# EXERCISE DIRECTIONS:
Skip the pictures and return every entry exactly as written.
****
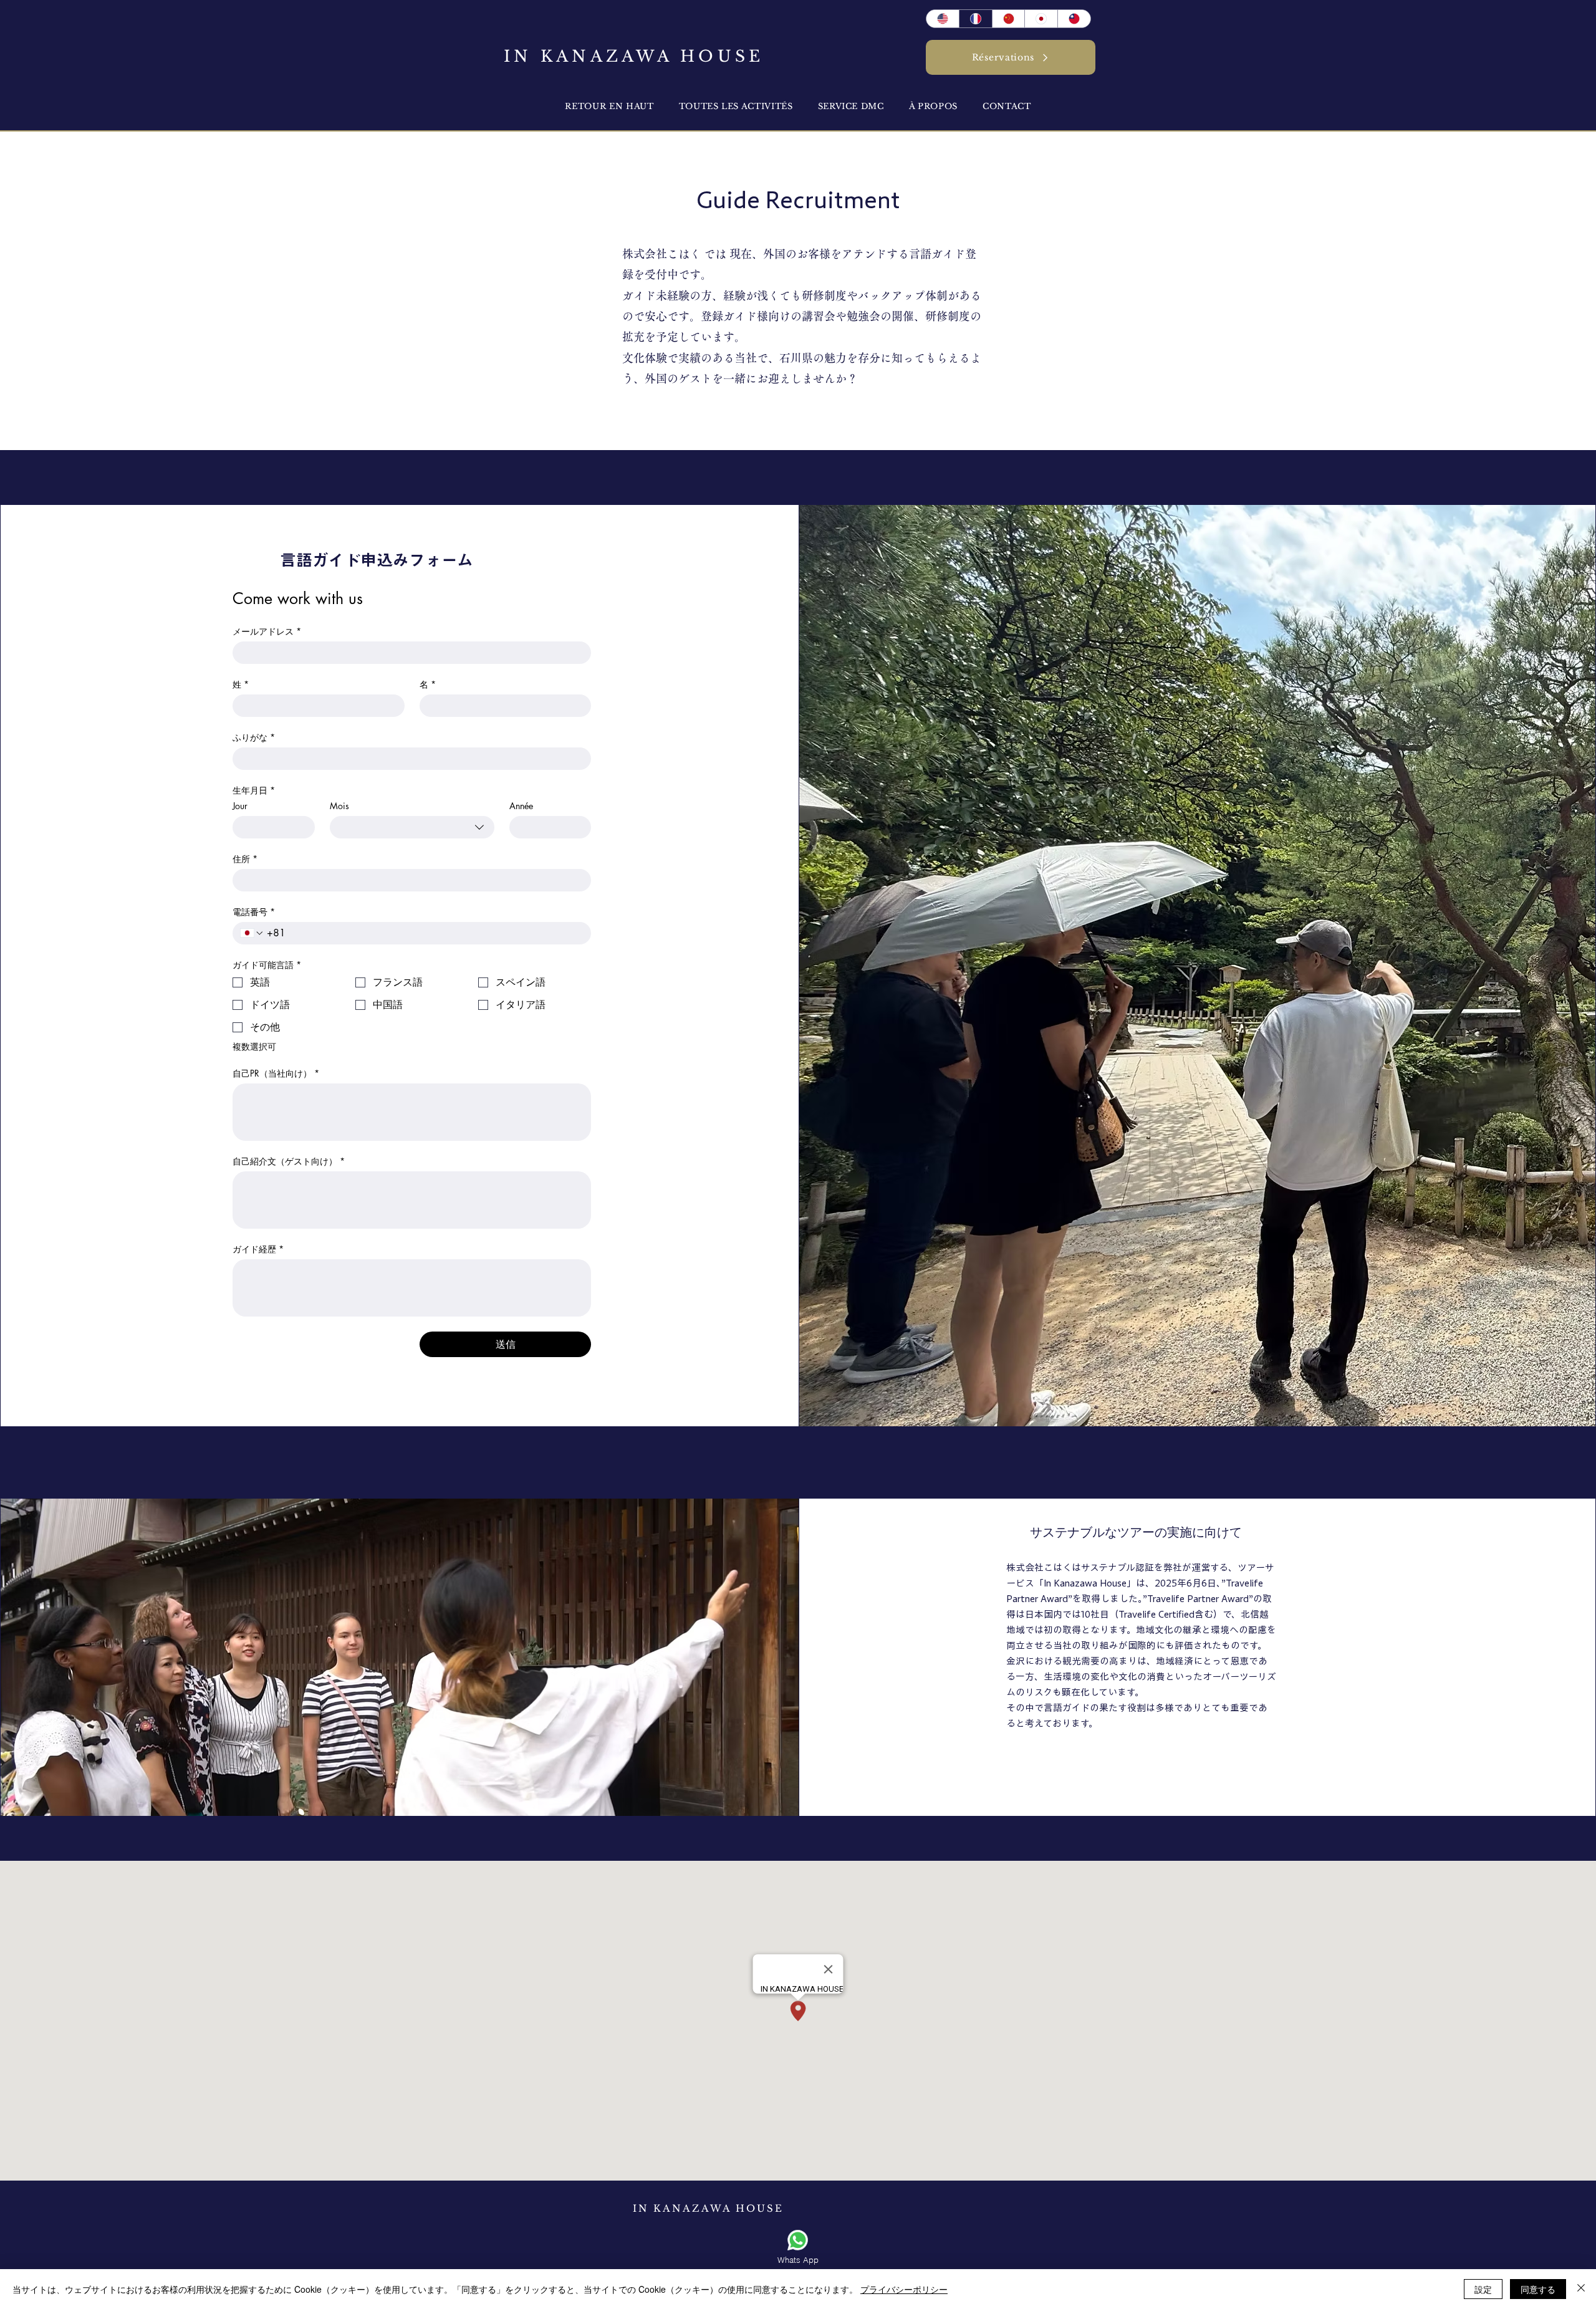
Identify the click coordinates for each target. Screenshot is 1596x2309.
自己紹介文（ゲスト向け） (289, 1161)
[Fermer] (1581, 2289)
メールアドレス (267, 631)
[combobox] (412, 827)
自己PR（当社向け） (276, 1073)
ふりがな (254, 737)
****
# PROBLEM SOLUTION:
Identify the click coordinates for each target. Screenshot is 1596x2309.
自己紹介文（ゲスト向け） (289, 1161)
[Fermer] (1581, 2289)
メールアドレス (267, 631)
[combobox] (412, 827)
自己PR（当社向け） (276, 1073)
ふりがな (254, 737)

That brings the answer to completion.